No sound? There is no sound. The card is not in the mail. We understand your other insurance is expiring. No question about eligibility.

The second time I am told that everything was "input" properly, I know it wasn't.

The third time, when I am told that it's not the fault of anyone who "input" the information, I know that it almost certainly is. Was the information "input" at the center I am talking to, the office down the street with real people? It was.

"Is it being processed there?" I ask. No. That's the processing center, the place with no address and no phone number and no people that anyone (even her supervisor) can talk to. I imagine an underground bunker with a big red phone that no one answers because there is no one there, only machines that don't talk. It can't be. We are talking about Medicare Part B, not nuclear war. Where are the people?

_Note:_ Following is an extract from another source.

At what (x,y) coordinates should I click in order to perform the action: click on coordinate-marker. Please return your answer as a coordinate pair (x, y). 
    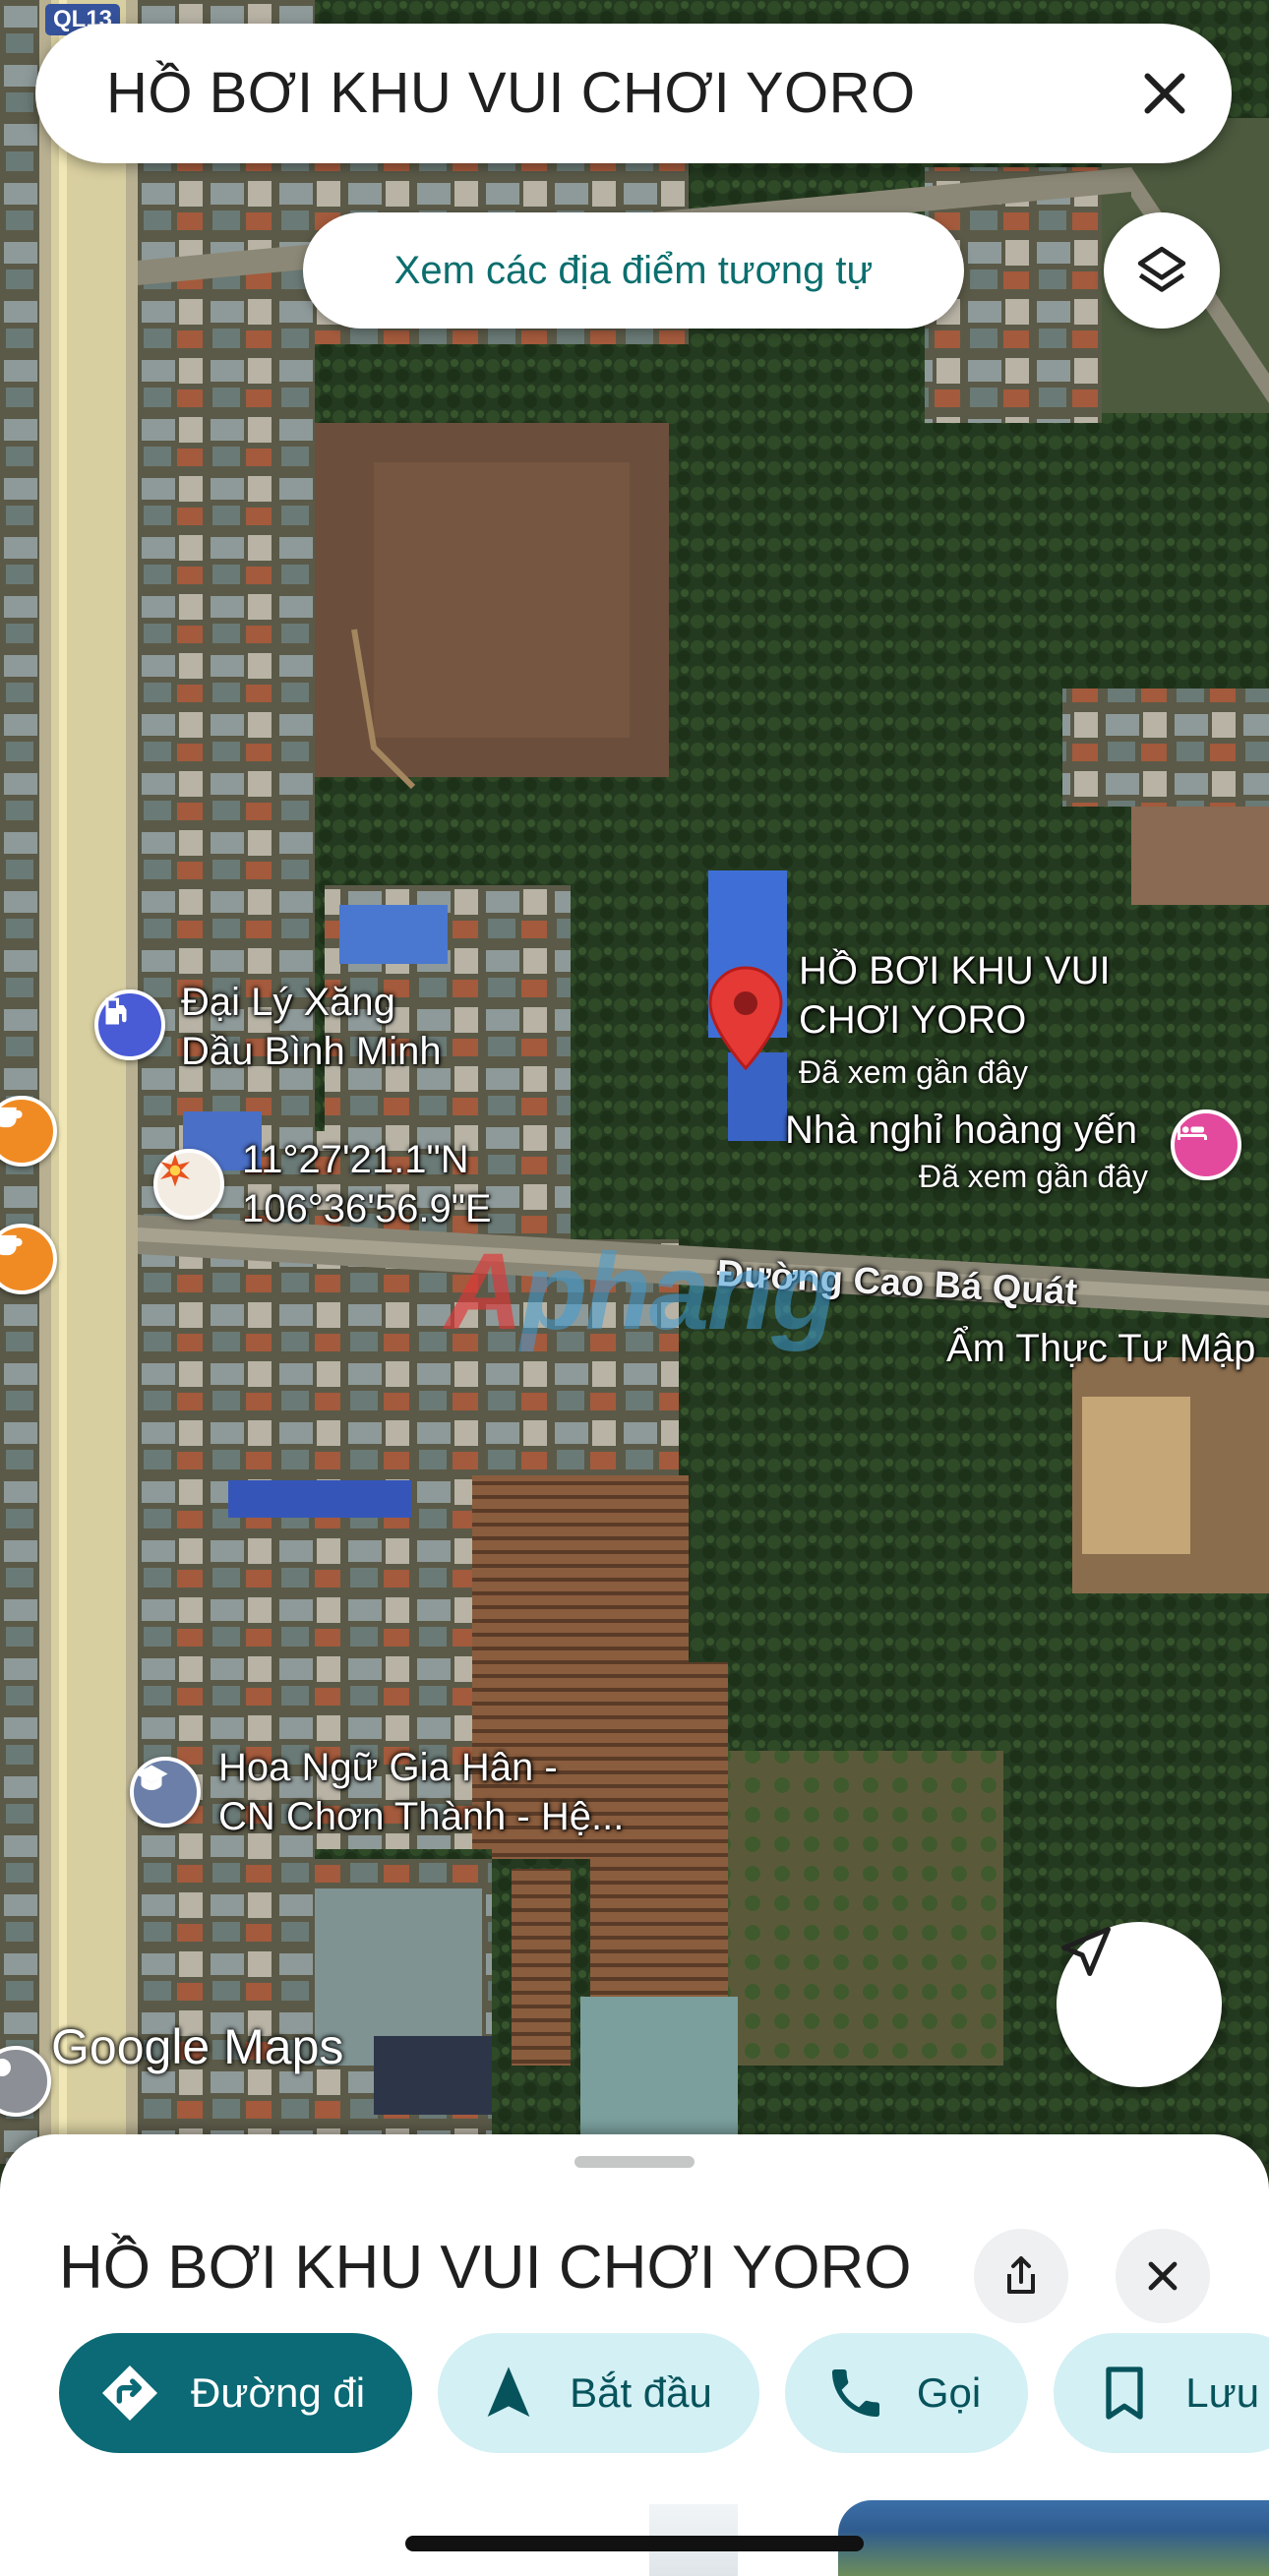
    Looking at the image, I should click on (188, 1184).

What about the secretary of Health and Human Services? Does he talk to them? Do I write to my congressman? Write a letter to the editor? The woman thinks I'm kidding. Obviously, I'm not.

What am I supposed to do?

"Don't worry," the woman tells me, "even if you don't get your card in time, the benefits will be retroactive." I start to laugh. We both do. We are the luckiest people on the face of the globe. When things are working, we get the best health care in the world. When they aren't, which is most of the time, we mostly find a way through. It is rarely easy. Had a blood draw lately? Every time I leave a hospital, I give thanks. I feel like I'm leaving a war zone, and very often I am. The woman at the other end of the line is working in one. None of us has had time to catch our breath, and now it feels like we are already back in the tunnel.

All the input is wrong, there are no people to talk to, but tell your new doctor to trust the system. Will my doctor believe that? She laughs. We both do. We both know the answer. The doctor will probably have no choice. Neither do we.